People take part in a song march to protest against the indiscriminate killings and mass arrest in Dhaka on July 26, 2024. (AFP)
People take part in a song march to protest against the indiscriminate killings and mass arrest in Dhaka on July 26, 2024. (AFP)

Bangladesh said three student leaders had been taken into custody for their own safety after the government blamed their protests against civil service job quotas for days of deadly nationwide unrest.

Students Against Discrimination head Nahid Islam and two other senior members of the protest group were Friday forcibly discharged from hospital and taken away by a group of plainclothes detectives.

The street rallies organized by the trio precipitated a police crackdown and days of running clashes between officers and protesters that killed at least 201 people, according to an AFP tally of hospital and police data.

Islam earlier this week told AFP he was being treated at the hospital in the capital Dhaka for injuries sustained during an earlier round of police detention.

Police had initially denied that Islam and his two colleagues were taken into custody before home minister Asaduzzaman Khan confirmed it to reporters late on Friday.

"They themselves were feeling insecure. They think that some people were threatening them," he said.

"That's why we think for their own security they needed to be interrogated to find out who was threatening them.
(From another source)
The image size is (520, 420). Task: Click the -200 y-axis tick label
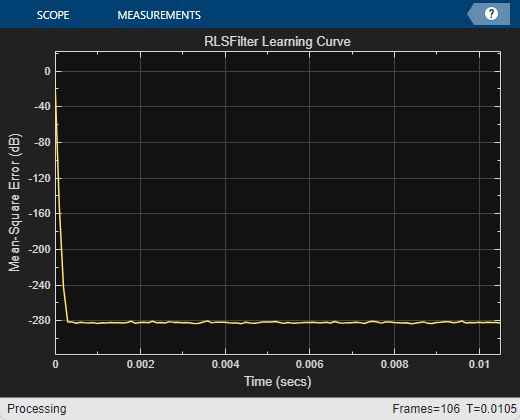coord(39,249)
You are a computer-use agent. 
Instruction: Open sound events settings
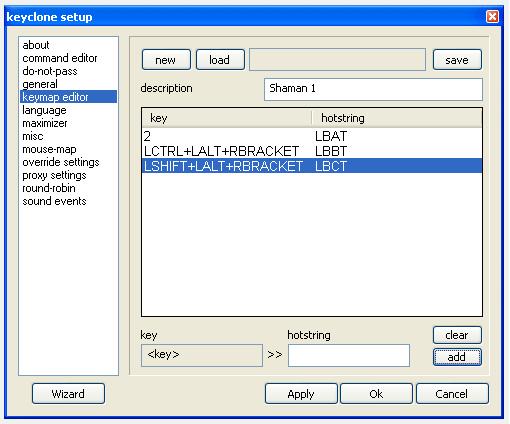tap(54, 201)
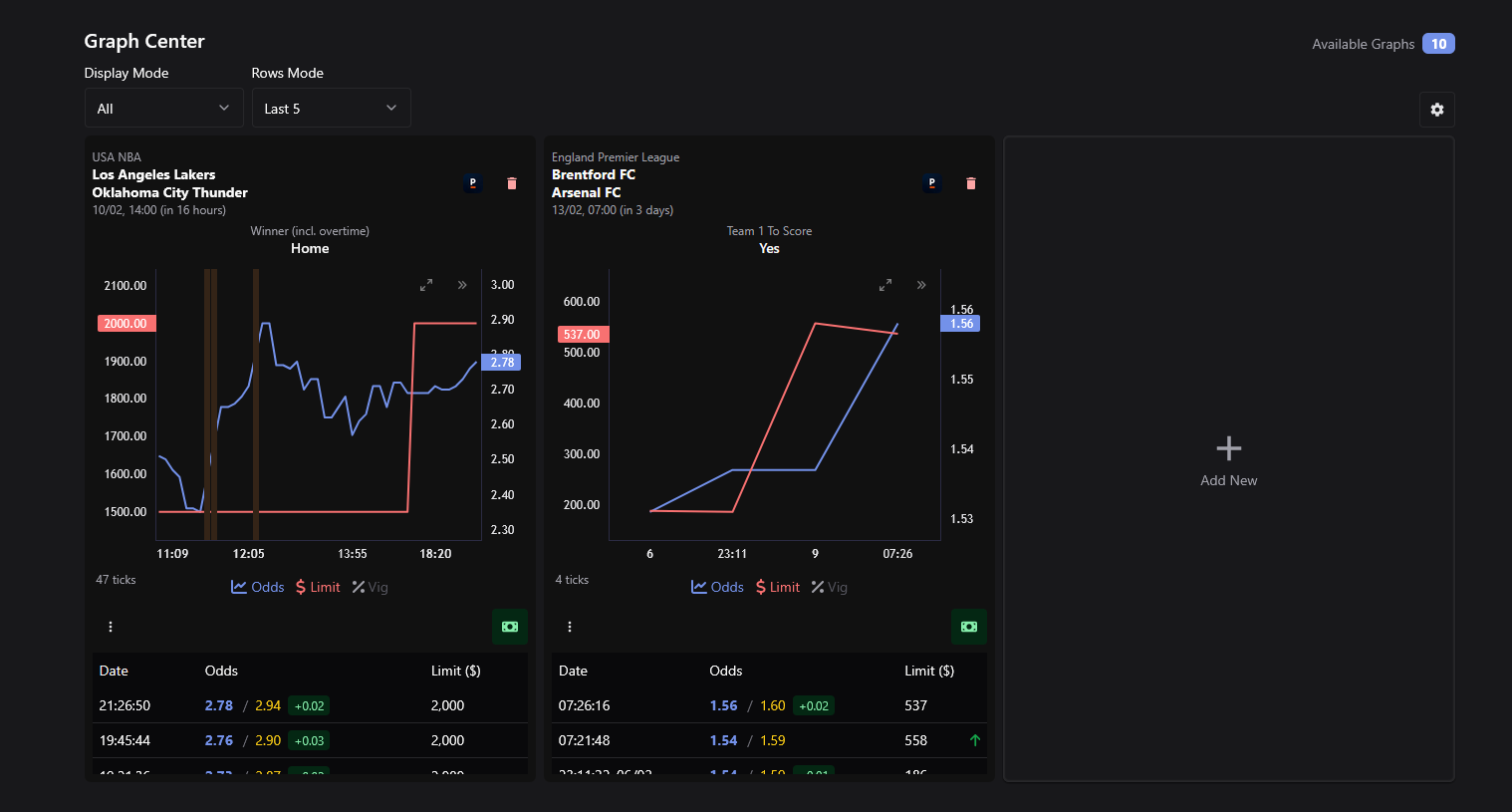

After the interrogation, we will take the next course of action."

Khan did not confirm whether the trio had been formally arrested.

Days of mayhem last week saw the torching of government buildings and police posts in Dhaka, and fierce street fights between protesters and riot police elsewhere in the country.

Prime Minister Sheikh Hasina's government deployed troops, instituted a nationwide internet blackout and imposed a curfew to restore order.

- 'Carried out raids' -

The unrest began when police and pro-government student groups attacked street rallies organized by Students Against Discrimination that had remained largely peaceful before last week.

Islam, 26, the chief coordinator of Students Against Discrimination, told AFP from his hospital bed on Monday that he feared for his life.

He said that two days beforehand, a group of people identifying themselves as police detectives blindfolded and handcuffed him and took him to an unknown location to be tortured before he was released the next morning.

His colleague Asif Mahmud, also taken into custody at the hospital on Friday, told AFP earlier that he had also been detained by police and beaten at the height of last week's unrest.

Police have arrested at least 4,500 people since the unrest began.

"We've carried out raids in the capital and we will continue the raids until the perpetrators are arrested," Dhaka Metropolitan Police joint commissioner Biplob Kumar Sarker told AFP.

"We're not arresting general students, only those who vandalized government properties and set them on fire."